[Stored entries]
■ ■ ■
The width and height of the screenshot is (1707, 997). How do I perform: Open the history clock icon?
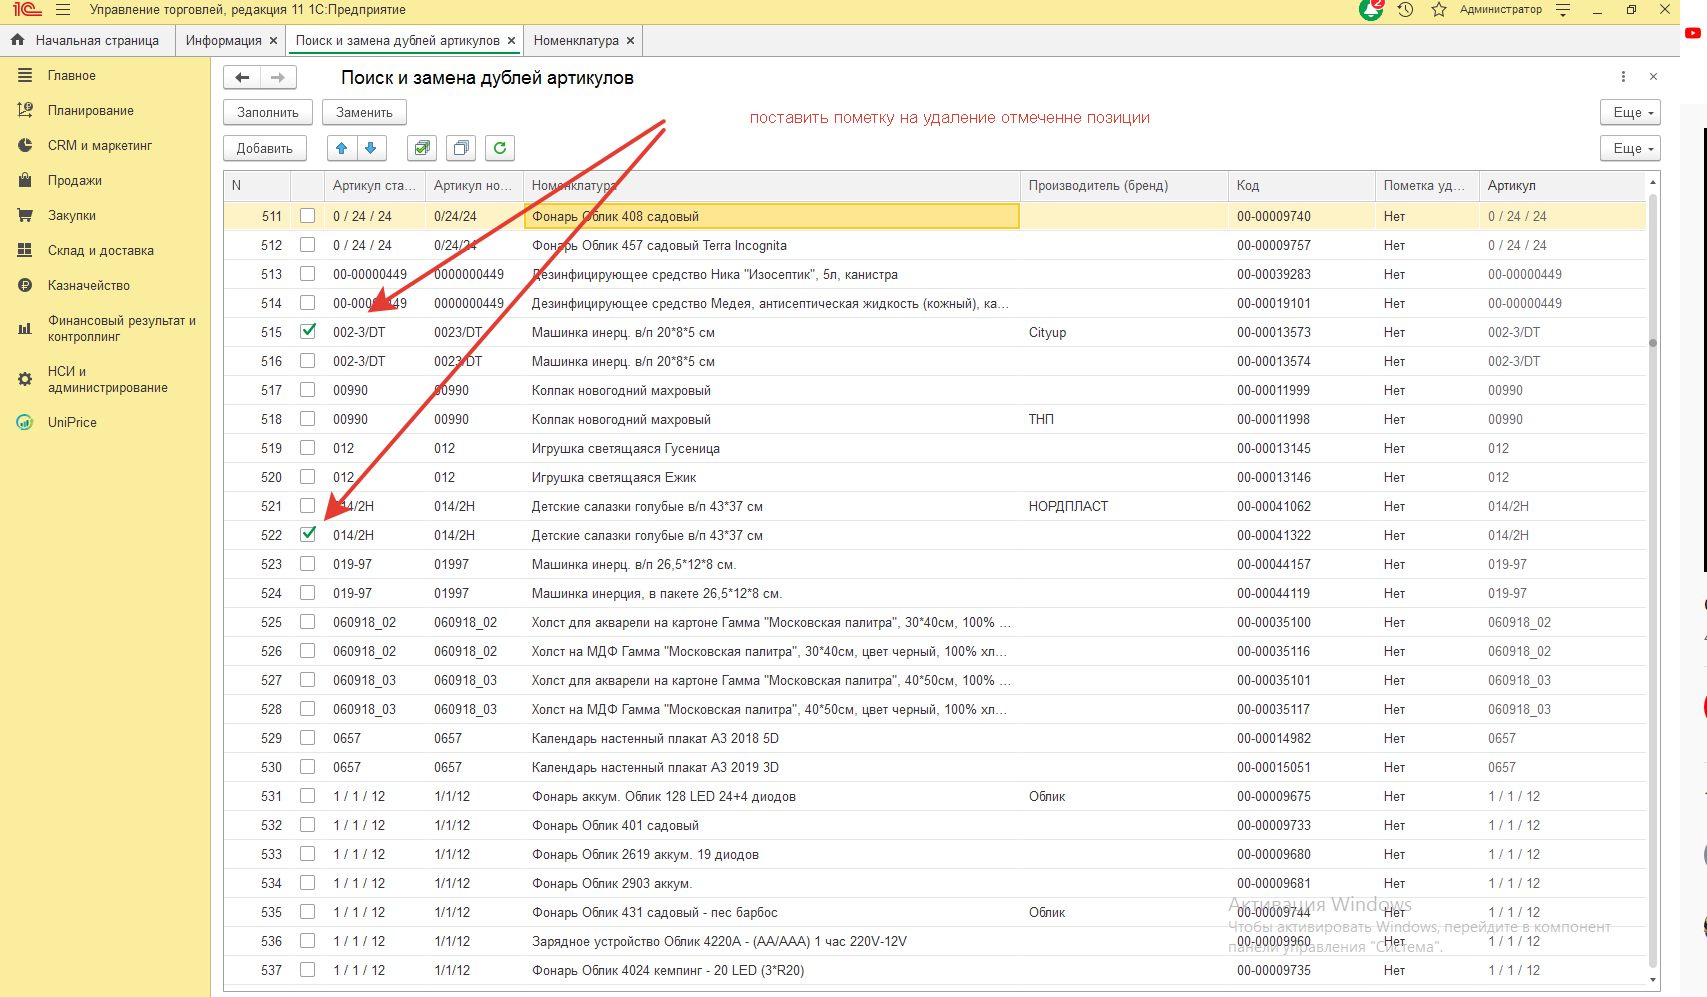(x=1405, y=10)
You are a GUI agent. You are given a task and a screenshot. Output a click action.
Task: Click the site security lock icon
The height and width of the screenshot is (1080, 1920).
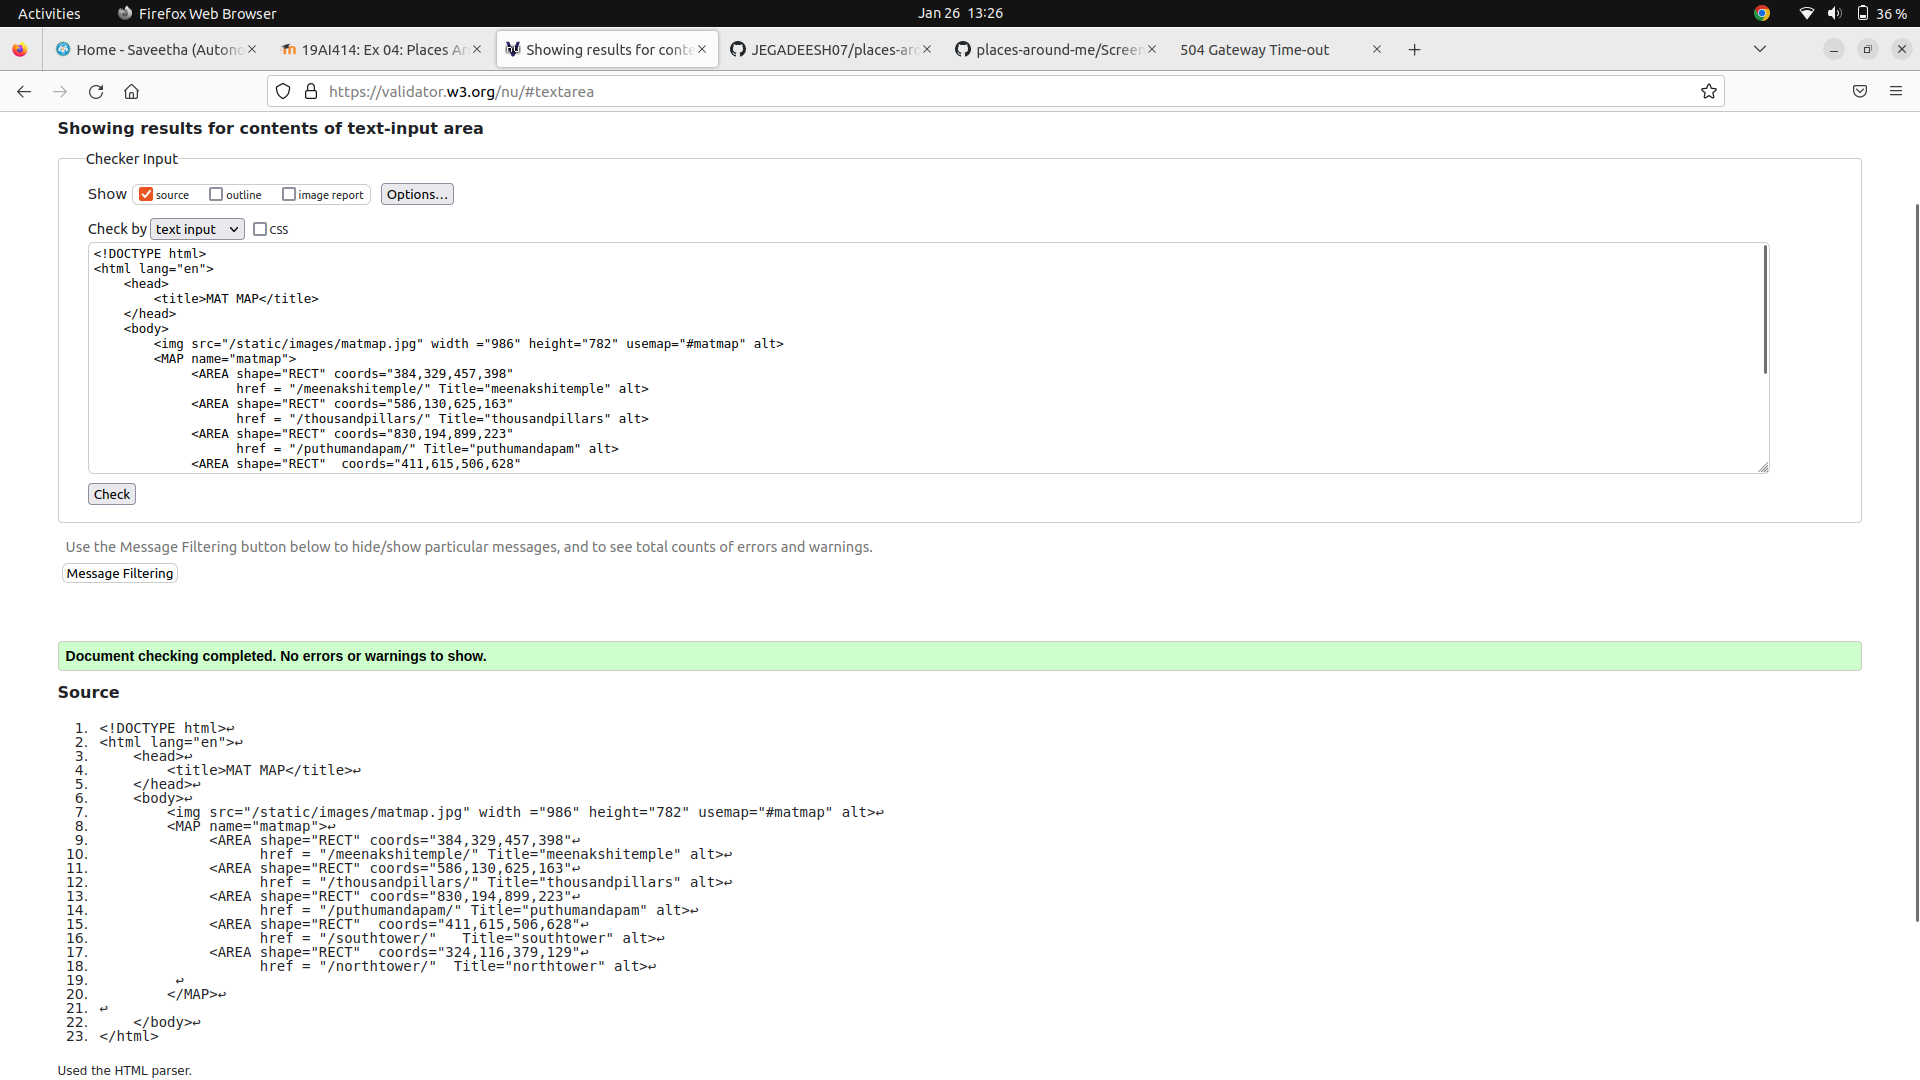(311, 91)
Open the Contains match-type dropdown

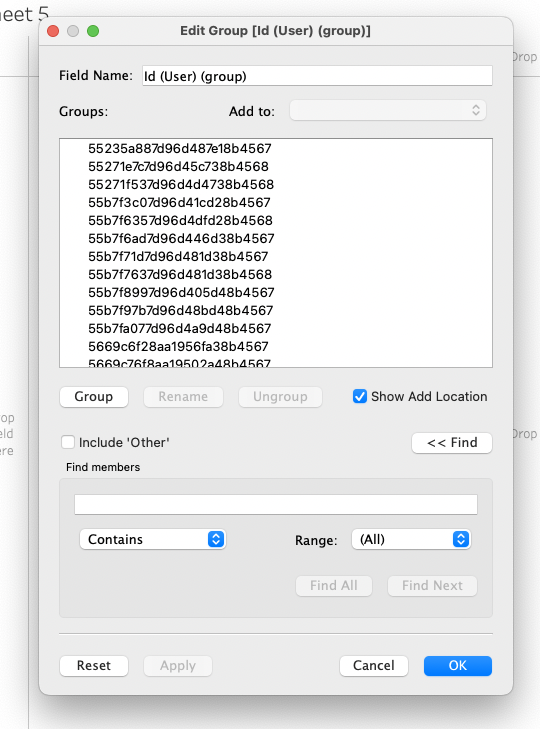click(x=153, y=539)
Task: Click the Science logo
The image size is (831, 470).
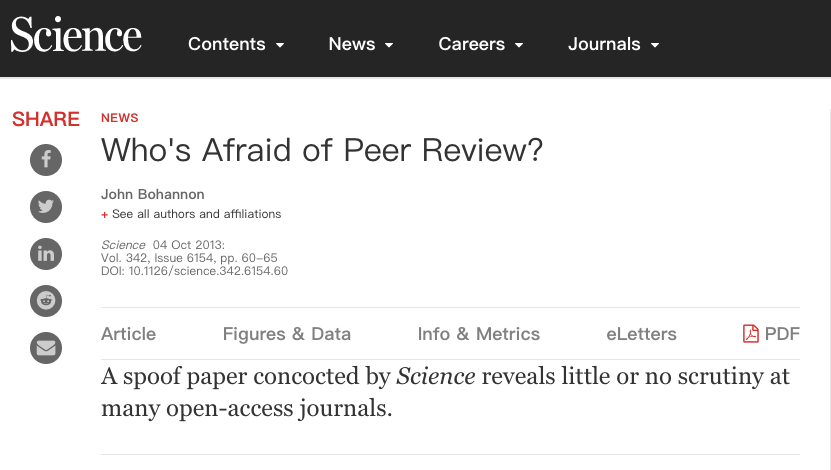Action: 76,37
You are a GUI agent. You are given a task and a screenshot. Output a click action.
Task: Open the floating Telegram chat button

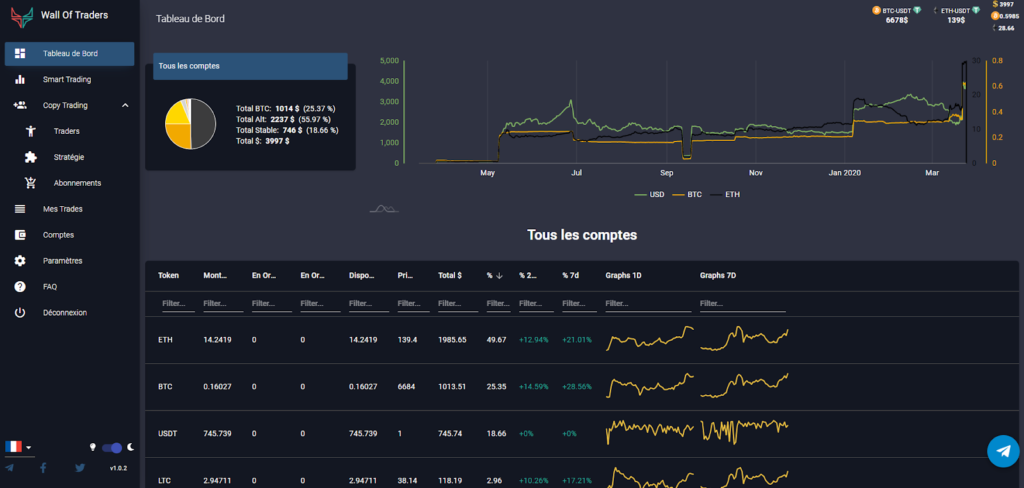click(x=1002, y=452)
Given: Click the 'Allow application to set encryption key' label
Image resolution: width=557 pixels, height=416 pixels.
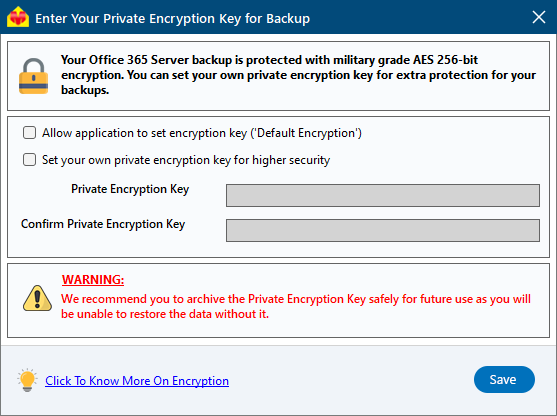Looking at the screenshot, I should pyautogui.click(x=202, y=133).
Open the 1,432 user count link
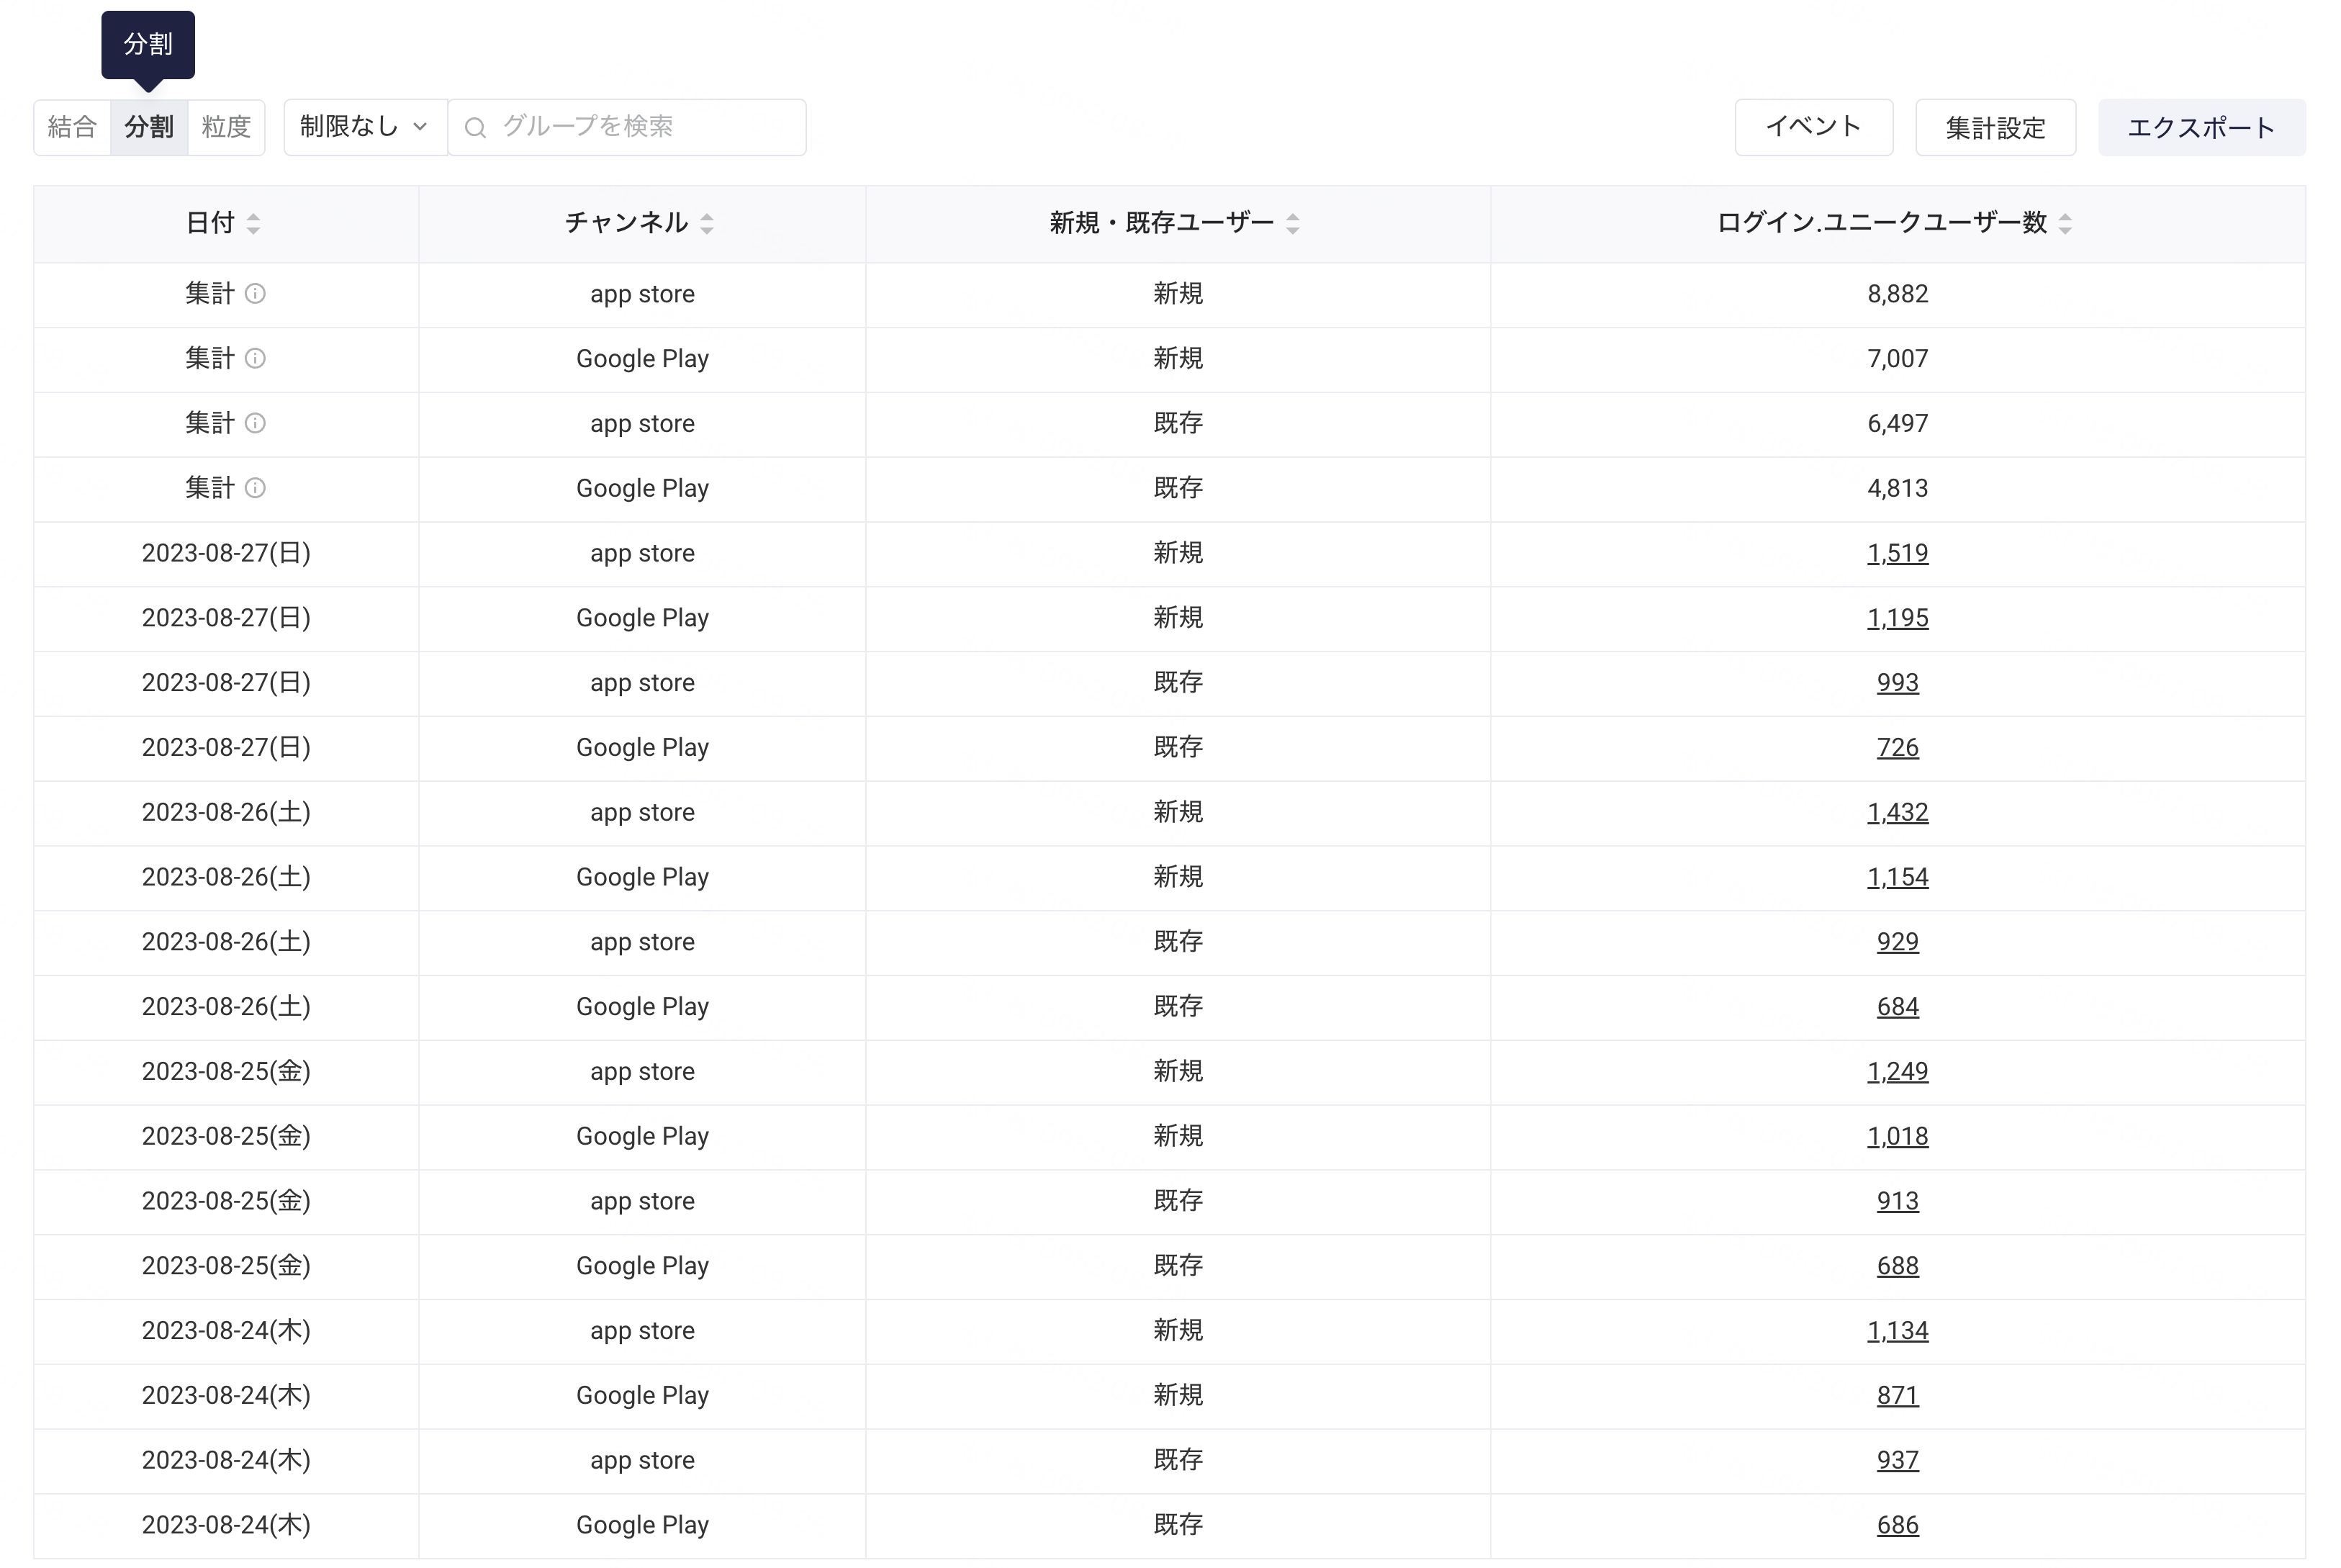 click(x=1898, y=813)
■ ■ ■
→ **EXERCISE PROMPT**:
Present the listing above as a Markdown table with the columns Row and Line, one non-blank line per row, numbered in order. Leave the pictures out.

→ **EXPECTED ANSWER**:
| Row | Line |
|---|---|
| 1 | The width and height of the screenshot is (1707, 997). How do I perform: Open the history clock icon? |
| 2 | (x=1405, y=10) |
| 3 | You are a GUI agent. You are given a task and a screenshot. Output a click action. |
| 4 | Task: Click the site security lock icon |
| 5 | The height and width of the screenshot is (1080, 1920). |
| 6 | (311, 91) |
| 7 | Open the Contains match-type dropdown |
| 8 | click(x=153, y=539) |
| 9 | Task: Click the Science logo |
| 10 | The image size is (831, 470). |
| 11 | Action: 76,37 |
| 12 | You are a GUI agent. You are given a task and a screenshot. Output a click action. |
| 13 | Task: Open the floating Telegram chat button |
| 14 | click(x=1002, y=452) |
| 15 | Given: Click the 'Allow application to set encryption key' label |
| 16 | Image resolution: width=557 pixels, height=416 pixels. |
| 17 | Looking at the screenshot, I should pyautogui.click(x=202, y=133). |
| 18 | Open the 1,432 user count link |
| 19 |  click(x=1898, y=813) |